The Mosquito Coast historically consisted of an area of present-day Nicaragua long dominated by British interests.

Although its name sometimes applies to the whole eastern seaboard of Nicaragua - and even to Mosquitia[?] in Honduras, i.e. the coast region as far west as the Rio Negro or Tinto - the Mosquito Coast more accurately consisted of a narrow strip of territory, fronting the Caribbean Sea, and extending from about 11° 45’ to 14° 10’ N. It stretched inland for an average distance of 40 miles, and measured about 225 miles from north to south. In the north, its boundary skirted the river Wawa[?]; in the west, it corresponded with the eastern limit of the Nicaraguan highlands; in the south, it followed the river Rama[?]. The chief towns were Bluefields[?] or Blewfields, Magdala on Pearl Cay, Prinzapolca on the river of that name, Vounta near the mouth of the Cuculaia, and Carata near the mouth of the Wawa. Bluefields, the largest town, functioned as the capital. It has a good harbour.

The Mosquito Coast is so called from its principal inhabitants, the Misskito[?] Indians, whose name was corrupted into Mosquito by European settlers. The Mosquito Indians, of whom there are several tribes, are short of stature and very dark-skinned. Their colour is said to be due to intermarriage with shipwrecked slaves.

The first European settlement in the Mosquito country started in 1630, when the agents of the English chartered Providence Company[?] — of which the earl of Warwick was chairman and John Pym treasurer — occupied two small cays[?] and established friendly relations with the local inhabitatnts.

From 1655 to 1850 Great Britain claimed a protectorate over the Mosquito Indians; but little success attended the various endeavours to plant colonies, and the protectorate was disputed by Spain, the Central American republics, and the United States. The opposition of the United States was due very largely to the fear that Great Britain would acquire a privileged position in regard to the proposed interoceanic canal. In 1848, the seizure of Greytown (San Juan del Norte[?]), by the Mosquito Indians, with British support, aroused great excitement in the United States, and even involved the risk of war. But by the Clayton-Bulwer Treaty of 1850 both powers pledged themselves not to fortify, colonise or exercise dominion over any part of Central America; and in November 1859 Great Britain delegated its protectorate to Honduras.

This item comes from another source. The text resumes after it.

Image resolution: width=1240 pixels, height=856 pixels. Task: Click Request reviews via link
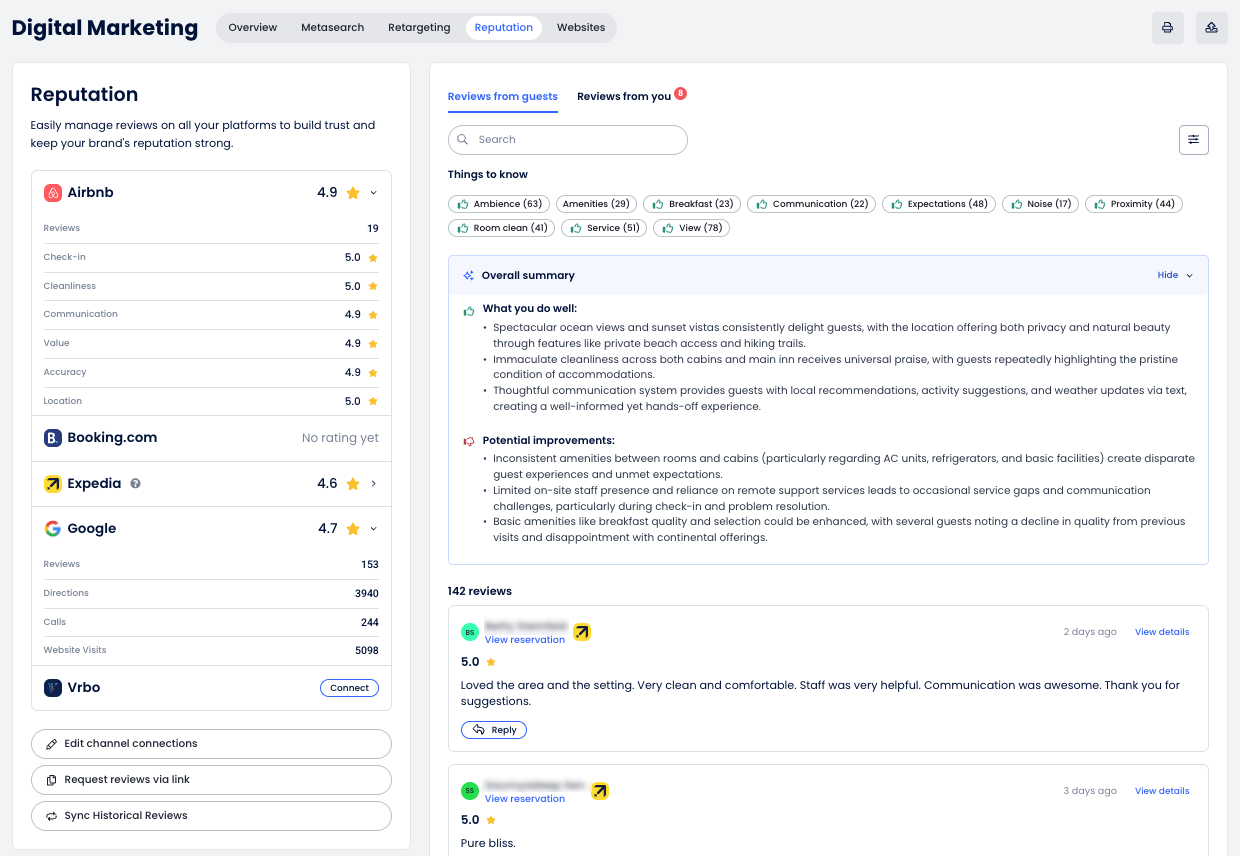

This caused great dissatisfaction among the Indians, who shortly afterwards revolted; and on 28 January 1860 Great Britain and Nicaragua concluded the treaty of Managua, which transferred to Nicaragua the suzerainty over the entire Caribbean coast from Cape Gracias a Dios[?] to Greytown, but granted autonomy to the Indians in the more limited Mosquito Reserve (the area described above). The local chief accepted this change on condition that he should retain his local authority, and receive a yearly subvention[?] of £1000 until 1870. But on his death in 1864 Nicaragua refused to recognise his successor.

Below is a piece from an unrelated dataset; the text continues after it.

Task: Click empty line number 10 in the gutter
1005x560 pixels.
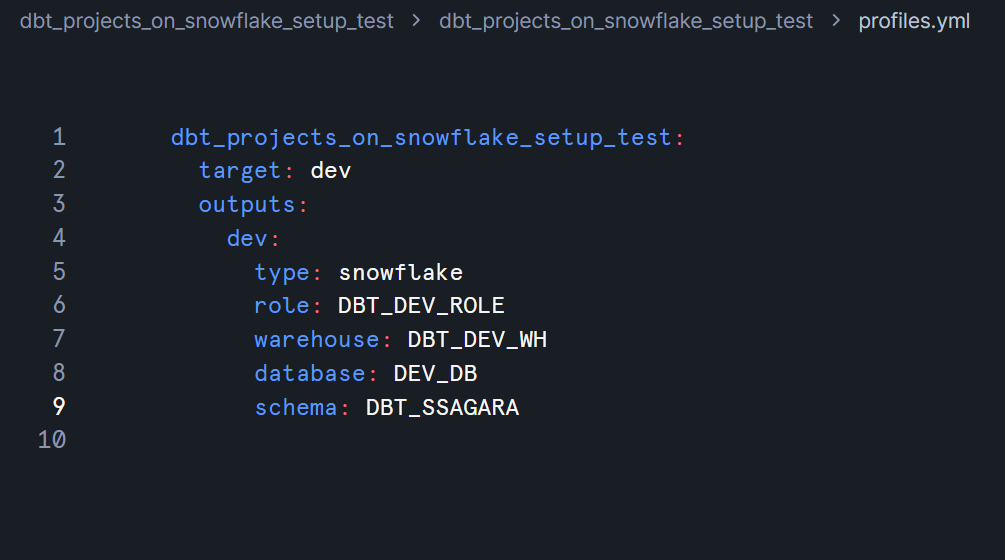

The reserve nevertheless continued to be governed by an elected chief, aided by an administrative council, which met in Bluefields; and the Indians denied that the suzerainty of Nicaragua connoted any right of interference with their internal affairs. The question was referred for arbitration to the emperor of Austria, whose award (published in 1880) upheld the contention of the Indians, and affirmed that the suzerainty of Nicaragua was limited by their right of self-government[?]. After enjoying almost complete autonomy for fourteen years, the Indians voluntarily surrendered their privileged position, and on 20 November 1894 their territory formally became incorporated in that of the republic of Nicaragua by Nicaraguan president José Santos Zelaya. The former Mosquito Coast is today the Nicaraguan department of Zelaya[?].

References

  • A Bibliography of the Mosquito Coast of Nicaragua by Courtney de Kalb, in Bulletin of the American Geog. Soc., vol. xxvi. (1894)
  • Studies of the Mosquito Shore in 1892 by the same author, and in the same publication, vol. xxv. (I893)
  • A Forgotten Puritan Colony in No. 165 of Blackwood’s Magazine[?] (Edinburgh, 1898), described the attempt at colonisation made in 1630.
  • See also Die Streit um die Mosquito-Kuste by J. Richter, in Zeitschrift f. Gesellschaft d. Erdkunde, No. 30 (Berlin, 1895).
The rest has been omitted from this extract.